In May 2010, The Dump – Recycling of Thoughts, a contemporary art exhibition curated by Agnieszka Kulazińska at Laznia Art Center (Gdańsk, Poland) presented 9 artists whose works were derived from The Dump blog project list.

==Other coverage ==
Other coverage of art blogs includes interviews of art bloggers, reviews of art blog sites, and recommendations of favorite sites. Art Connect has produced around 90 reviews of art blogs and undertakes interviews with art bloggers. The Courtauld Institute of Art, in London, maintains a list of recommended art blogs. Directories such as Yahoo!

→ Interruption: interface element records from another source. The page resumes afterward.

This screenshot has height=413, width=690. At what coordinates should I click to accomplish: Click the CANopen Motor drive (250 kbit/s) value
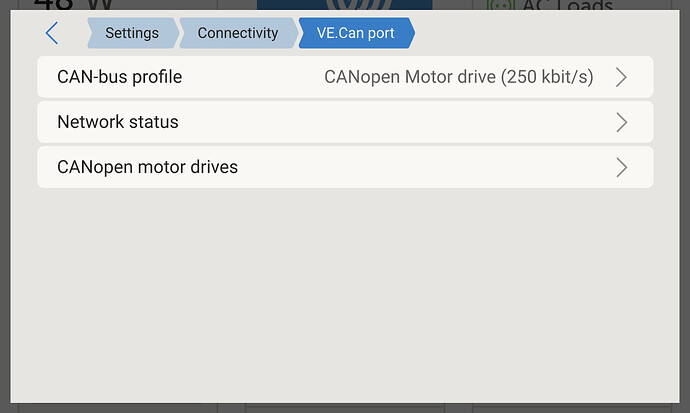pos(458,77)
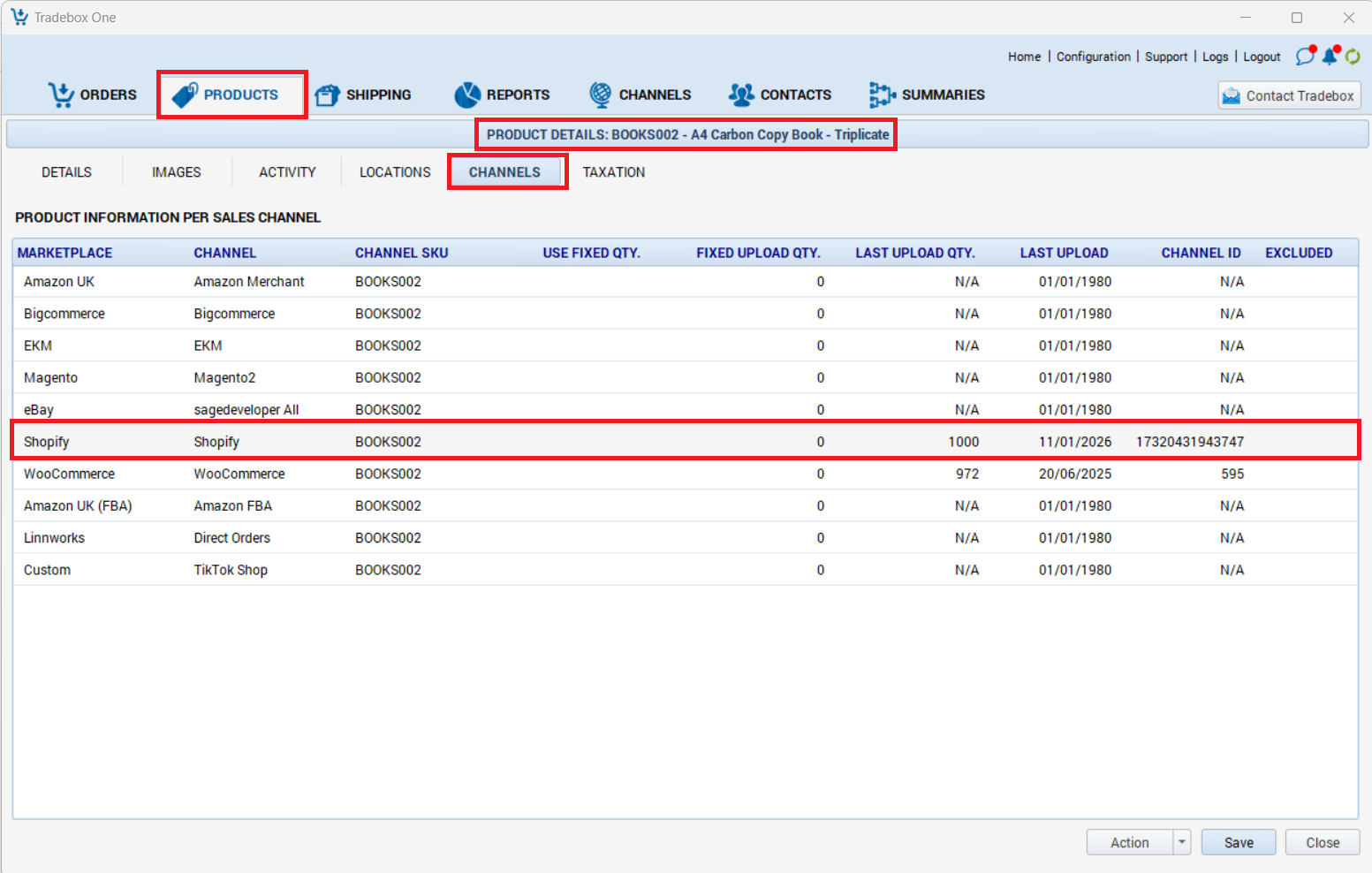Click the Contact Tradebox button
Viewport: 1372px width, 873px height.
[x=1289, y=95]
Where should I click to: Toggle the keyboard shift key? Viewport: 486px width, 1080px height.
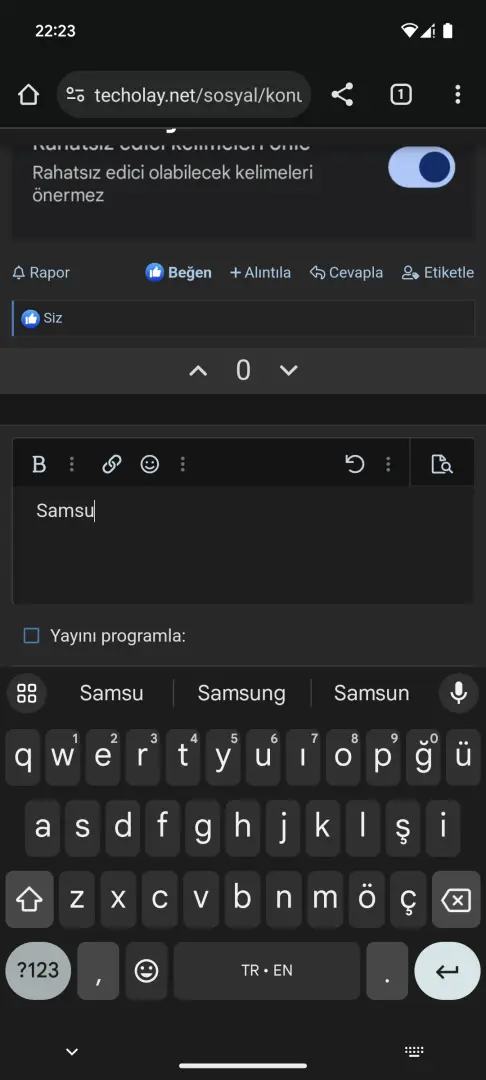click(30, 899)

Directory and BlogCatalog maintain a list of user-submitted art blogs.

==List of notable art blogs==

- A Year of Positive Thinking is published by artist and activist Mira Schor, "a cheerful postscript" to her book of essays on art, culture and politics called A Decade of Negative Thinking.
- Art F City, founded by Paddy Johnson, is an officially non-profit art blog that covers new art in New York. At The New York Times, Holland Cotter named AFC as a blog that "combines criticism, reporting, political activism and gossip on an almost-24-hour news cycle."
- The Dump by French new media artist Maurice Benayoun delivers hundreds of undone art projects
- Hyperallergic, founded by the art critic Hrag Vartanian and his husband Veken Gueyikian in October 2009. The site describes itself as a "forum for serious, playful and radical thinking."
- NEWSgrist, maintained by artist Joy Garnett, began in March 2000 as an e-zine devoted to the politics of art and culture in the digital age. For four years, it was distributed entirely by email subscription.
- PORT, co-founded in 2005 by Jennifer Armbrust and Jeff Jahn (who still maintains the site), PORT focuses on critical content related to the Portland art scene. PORT describes itself as "dedicated to catalyzing critical discussion and disseminating information about art as lensed through Portland, Oregon." In the November 2007 Art in America roundtable Plagens described PORT as, "the closest thing to the virtues (paid critics, office help, etc.) of a print art magazine on the Internet....". In 2007, Tyler Green described PORT as, "The undisputed champ of the regional art blogs" on Off Center, the Walker Art Center's blog.
- Two Coats of Paint, founded by Sharon Butler in 2007, is dedicated to contemporary painting and related subjects and received a Creative Capital/Warhol Foundation Arts Writing Grant in 2013–14.
- Wooster Collective was founded in 2001. This site focuses on ephemeral art placed on streets in cities around the world. Updated by Marc and Sara Schiller, the site also offers podcasting with music and interviews featuring street artists.